===== DATA SECTION

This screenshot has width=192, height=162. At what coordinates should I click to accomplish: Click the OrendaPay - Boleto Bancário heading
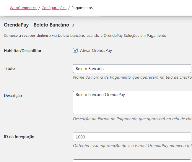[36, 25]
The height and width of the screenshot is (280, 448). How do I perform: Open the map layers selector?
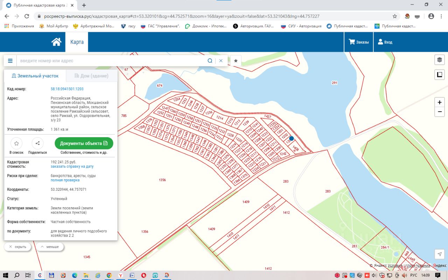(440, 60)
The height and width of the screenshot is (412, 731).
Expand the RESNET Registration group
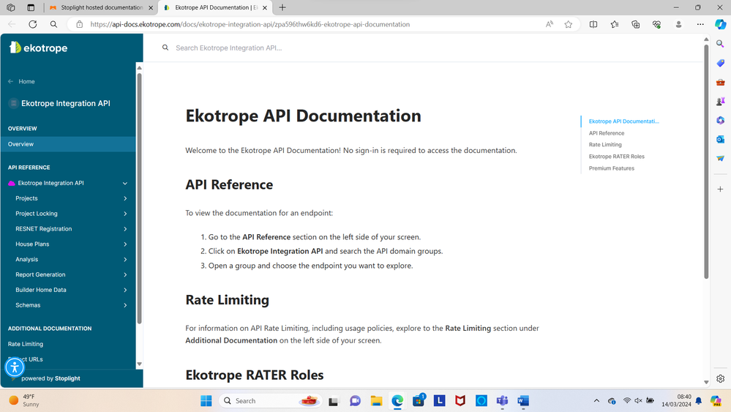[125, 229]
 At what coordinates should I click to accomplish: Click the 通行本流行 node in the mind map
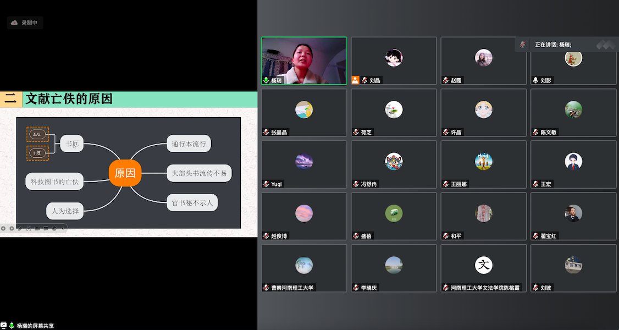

==========

◆ WHAT IS BEING ASKED ◆
Give the records a second time exactly, keeping the images out.

◆ SOLUTION FOR THIS TASK ◆
This screenshot has width=192, height=162. At what coordinates should I click to accomplish: Click the OrendaPay - Boleto Bancário heading
[36, 25]
The height and width of the screenshot is (280, 448). How do I perform: Open the map layers selector?
(440, 60)
The height and width of the screenshot is (412, 731).
Expand the RESNET Registration group
[125, 229]
 At what coordinates should I click to accomplish: Click the 通行本流行 node in the mind map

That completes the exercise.